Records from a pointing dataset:
******

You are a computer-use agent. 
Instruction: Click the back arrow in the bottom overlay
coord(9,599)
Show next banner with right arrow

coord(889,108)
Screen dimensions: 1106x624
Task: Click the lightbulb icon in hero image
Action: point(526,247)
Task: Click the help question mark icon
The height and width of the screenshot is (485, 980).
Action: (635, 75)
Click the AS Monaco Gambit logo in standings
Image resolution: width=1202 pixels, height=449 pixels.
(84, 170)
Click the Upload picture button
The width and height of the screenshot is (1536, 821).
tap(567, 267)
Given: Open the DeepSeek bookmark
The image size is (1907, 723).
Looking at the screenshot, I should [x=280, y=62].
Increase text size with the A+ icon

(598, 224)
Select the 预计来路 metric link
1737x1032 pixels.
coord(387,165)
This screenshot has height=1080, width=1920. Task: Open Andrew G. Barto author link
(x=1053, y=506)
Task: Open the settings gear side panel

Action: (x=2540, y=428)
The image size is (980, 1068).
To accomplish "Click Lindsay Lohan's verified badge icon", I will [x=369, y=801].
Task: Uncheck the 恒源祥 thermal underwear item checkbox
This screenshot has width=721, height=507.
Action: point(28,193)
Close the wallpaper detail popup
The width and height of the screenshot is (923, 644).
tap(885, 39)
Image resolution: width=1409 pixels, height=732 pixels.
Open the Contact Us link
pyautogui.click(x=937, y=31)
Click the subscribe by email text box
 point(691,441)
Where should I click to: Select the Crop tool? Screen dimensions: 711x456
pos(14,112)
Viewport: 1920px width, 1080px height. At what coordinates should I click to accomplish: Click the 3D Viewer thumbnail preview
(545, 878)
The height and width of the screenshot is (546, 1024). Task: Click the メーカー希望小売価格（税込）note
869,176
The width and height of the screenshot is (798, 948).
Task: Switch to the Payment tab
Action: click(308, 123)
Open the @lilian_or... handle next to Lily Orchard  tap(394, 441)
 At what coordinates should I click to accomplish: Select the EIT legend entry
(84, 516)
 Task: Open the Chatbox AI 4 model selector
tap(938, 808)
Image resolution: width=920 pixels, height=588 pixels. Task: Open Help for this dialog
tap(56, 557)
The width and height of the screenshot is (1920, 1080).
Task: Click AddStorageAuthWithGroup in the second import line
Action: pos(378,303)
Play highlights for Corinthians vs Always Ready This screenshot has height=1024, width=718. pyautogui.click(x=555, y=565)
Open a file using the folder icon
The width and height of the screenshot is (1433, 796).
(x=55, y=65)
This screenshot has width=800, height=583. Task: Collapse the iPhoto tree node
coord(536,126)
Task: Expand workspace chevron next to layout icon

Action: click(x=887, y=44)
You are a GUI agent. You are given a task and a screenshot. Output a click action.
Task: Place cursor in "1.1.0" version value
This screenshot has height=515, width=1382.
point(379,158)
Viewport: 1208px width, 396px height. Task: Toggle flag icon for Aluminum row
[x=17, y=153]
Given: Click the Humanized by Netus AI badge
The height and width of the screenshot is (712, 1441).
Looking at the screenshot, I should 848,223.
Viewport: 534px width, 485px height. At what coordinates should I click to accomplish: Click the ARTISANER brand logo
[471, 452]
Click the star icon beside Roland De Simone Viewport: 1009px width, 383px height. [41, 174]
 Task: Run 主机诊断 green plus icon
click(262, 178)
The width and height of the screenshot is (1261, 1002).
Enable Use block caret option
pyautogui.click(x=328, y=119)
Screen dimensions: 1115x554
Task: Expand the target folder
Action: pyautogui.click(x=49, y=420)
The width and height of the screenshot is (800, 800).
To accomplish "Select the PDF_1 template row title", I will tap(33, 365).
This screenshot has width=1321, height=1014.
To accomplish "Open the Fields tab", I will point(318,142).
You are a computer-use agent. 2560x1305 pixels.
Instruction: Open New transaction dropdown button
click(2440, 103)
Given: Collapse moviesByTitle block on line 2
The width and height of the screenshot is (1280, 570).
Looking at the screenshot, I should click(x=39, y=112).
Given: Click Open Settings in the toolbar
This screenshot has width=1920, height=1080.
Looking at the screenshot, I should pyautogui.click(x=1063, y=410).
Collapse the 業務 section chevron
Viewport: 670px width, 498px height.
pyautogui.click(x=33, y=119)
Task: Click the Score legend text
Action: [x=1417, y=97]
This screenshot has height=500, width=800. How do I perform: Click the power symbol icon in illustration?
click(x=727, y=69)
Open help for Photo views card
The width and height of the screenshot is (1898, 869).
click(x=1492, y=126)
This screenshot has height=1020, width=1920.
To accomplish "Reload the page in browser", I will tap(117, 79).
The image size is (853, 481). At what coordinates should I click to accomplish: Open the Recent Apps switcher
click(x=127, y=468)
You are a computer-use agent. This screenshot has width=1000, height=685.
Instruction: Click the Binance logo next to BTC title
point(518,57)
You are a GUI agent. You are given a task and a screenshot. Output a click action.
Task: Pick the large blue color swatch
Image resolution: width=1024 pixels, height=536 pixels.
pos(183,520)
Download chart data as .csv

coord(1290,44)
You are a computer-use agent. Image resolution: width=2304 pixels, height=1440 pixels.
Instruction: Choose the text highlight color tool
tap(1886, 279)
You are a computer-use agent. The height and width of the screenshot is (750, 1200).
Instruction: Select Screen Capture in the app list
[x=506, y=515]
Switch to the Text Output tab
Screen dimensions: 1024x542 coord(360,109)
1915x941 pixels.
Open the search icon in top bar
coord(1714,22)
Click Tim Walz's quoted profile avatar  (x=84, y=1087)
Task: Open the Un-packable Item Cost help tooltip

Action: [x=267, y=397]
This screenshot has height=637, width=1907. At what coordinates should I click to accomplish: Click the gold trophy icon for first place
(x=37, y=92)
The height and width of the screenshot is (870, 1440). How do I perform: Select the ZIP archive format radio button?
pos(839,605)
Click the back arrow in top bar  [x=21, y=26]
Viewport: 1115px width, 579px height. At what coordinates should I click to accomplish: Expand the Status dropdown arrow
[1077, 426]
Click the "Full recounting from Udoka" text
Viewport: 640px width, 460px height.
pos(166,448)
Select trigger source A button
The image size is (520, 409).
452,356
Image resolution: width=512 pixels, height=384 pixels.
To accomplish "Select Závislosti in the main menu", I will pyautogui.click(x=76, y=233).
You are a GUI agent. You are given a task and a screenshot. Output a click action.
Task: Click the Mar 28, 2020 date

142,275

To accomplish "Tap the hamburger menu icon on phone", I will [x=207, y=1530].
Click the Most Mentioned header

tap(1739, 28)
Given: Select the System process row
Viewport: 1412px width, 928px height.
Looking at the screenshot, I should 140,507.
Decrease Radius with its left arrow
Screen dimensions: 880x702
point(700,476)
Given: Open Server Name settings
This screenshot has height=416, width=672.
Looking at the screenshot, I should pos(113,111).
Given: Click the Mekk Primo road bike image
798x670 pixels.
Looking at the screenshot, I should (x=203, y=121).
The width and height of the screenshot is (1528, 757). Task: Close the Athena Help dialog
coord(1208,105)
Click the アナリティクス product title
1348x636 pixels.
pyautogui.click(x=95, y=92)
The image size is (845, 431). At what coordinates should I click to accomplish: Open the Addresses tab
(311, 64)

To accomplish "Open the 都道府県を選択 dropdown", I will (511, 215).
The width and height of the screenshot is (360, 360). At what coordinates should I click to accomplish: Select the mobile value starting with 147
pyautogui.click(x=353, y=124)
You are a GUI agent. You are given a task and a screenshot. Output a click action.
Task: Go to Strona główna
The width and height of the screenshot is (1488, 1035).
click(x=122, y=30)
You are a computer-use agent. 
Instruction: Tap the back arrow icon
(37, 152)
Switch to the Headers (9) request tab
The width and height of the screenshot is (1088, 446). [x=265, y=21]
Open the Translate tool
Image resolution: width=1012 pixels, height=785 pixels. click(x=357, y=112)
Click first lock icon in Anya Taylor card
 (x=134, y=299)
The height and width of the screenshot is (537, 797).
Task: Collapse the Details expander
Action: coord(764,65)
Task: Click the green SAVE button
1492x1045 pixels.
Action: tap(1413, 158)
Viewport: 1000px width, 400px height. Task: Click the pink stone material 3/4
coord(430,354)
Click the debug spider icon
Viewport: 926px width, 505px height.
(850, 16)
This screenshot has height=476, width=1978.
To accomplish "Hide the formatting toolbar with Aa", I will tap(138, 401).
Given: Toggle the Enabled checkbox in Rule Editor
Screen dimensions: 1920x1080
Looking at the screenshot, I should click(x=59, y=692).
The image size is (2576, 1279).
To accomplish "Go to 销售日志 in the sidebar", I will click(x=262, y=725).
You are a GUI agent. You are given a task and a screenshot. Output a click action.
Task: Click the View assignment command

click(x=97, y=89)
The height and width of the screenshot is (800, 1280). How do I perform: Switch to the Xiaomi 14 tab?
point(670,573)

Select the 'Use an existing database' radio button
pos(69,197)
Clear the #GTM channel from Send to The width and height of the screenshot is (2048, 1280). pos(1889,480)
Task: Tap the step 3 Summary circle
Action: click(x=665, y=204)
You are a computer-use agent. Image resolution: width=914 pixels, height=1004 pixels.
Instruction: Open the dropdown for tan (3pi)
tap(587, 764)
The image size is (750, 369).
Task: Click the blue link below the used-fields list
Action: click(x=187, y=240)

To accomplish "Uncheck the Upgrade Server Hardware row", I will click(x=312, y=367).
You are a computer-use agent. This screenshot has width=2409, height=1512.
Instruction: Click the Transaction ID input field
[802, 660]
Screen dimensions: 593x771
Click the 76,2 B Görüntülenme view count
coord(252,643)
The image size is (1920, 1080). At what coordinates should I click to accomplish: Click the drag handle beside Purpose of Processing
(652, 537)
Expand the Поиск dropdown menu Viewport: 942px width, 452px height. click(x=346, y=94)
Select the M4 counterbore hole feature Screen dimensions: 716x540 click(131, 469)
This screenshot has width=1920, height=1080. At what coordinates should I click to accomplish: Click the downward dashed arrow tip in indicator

******

## What you need to do
Reproduce these lines word for word, starting at the first line of the records and ending after the line that contains "(x=1053, y=506)".

## Right answer
You are a computer-use agent. 
Instruction: Click the back arrow in the bottom overlay
coord(9,599)
Show next banner with right arrow

coord(889,108)
Screen dimensions: 1106x624
Task: Click the lightbulb icon in hero image
Action: point(526,247)
Task: Click the help question mark icon
The height and width of the screenshot is (485, 980).
Action: (635, 75)
Click the AS Monaco Gambit logo in standings
Image resolution: width=1202 pixels, height=449 pixels.
(84, 170)
Click the Upload picture button
The width and height of the screenshot is (1536, 821).
tap(567, 267)
Given: Open the DeepSeek bookmark
The image size is (1907, 723).
Looking at the screenshot, I should [x=280, y=62].
Increase text size with the A+ icon

(598, 224)
Select the 预计来路 metric link
1737x1032 pixels.
coord(387,165)
This screenshot has height=1080, width=1920. Task: Open Andrew G. Barto author link
(x=1053, y=506)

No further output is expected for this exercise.